"You know, Peregrine, when you said we were hitting the casino, this wasn't quite what I had in mind."
Unruly hair rendered even unrulier by the departure of their helicopter ride, Peregrine gave her partner a consoling whack on the back. "Sorry, Fields. But in my defence, I never said which part we'd be hitting."
"No," agreed Fields, in that very special tone of voice he'd only acquired since meeting Peregrine, the one that sounded like it was being forced between gritted teeth even when it wasn't, "but given you sat beside me on the plane all the way from Bundaberg to Perth and then on the helicopter ride from the airport to here, did it not occur to you at some point to perhaps suggest I might be a tad overdressed for galivanting about on rooftops?"
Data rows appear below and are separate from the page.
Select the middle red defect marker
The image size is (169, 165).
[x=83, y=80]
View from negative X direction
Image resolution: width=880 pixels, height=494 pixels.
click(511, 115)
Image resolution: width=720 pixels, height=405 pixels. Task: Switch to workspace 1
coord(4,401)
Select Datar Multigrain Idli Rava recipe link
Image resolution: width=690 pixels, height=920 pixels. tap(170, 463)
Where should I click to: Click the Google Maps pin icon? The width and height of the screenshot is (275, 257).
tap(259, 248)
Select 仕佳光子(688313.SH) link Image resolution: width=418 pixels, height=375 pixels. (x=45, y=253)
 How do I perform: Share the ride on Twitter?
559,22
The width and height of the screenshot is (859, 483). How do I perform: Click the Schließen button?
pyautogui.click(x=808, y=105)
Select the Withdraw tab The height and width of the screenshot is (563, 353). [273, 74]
"Nah, not really. For a start, if you think back, you'll remember I was asleep most of the way. I pulled a late one last night, after all. Napping's important, you know, Fields. Not as important as snacking, but it's up there. Hey, maybe that should be the second rule of Section F—always keep your zeds up. Hmm, I'll have to give that some thought. Anyway, I forgot you were off brushing your teeth or whatever when Reggie gave me the finer details, and then you were so pleased with yourself for tracking down that outfit in Bundy that even once I remembered, I didn't have the heart to tell you. And hey, if it's any consolation, the tux looks really good on you. James Bond eat your heart out. Rowr, as the Archduke would say."
Fields had to admit to experiencing a bit of a guilty 007 thrill as he'd made the final adjustments to his bowtie—but only to himself. He'd jump off the roof of the casino upon which they currently stood before admitting any such thing to Peregrine. Squinting in the bright West Australian sunshine, he slipped on his sunglasses, viciously suppressing the recalcitrant license-to-kill vibe the action threatened to rekindle.
"What about you, Reggie? You might have said something."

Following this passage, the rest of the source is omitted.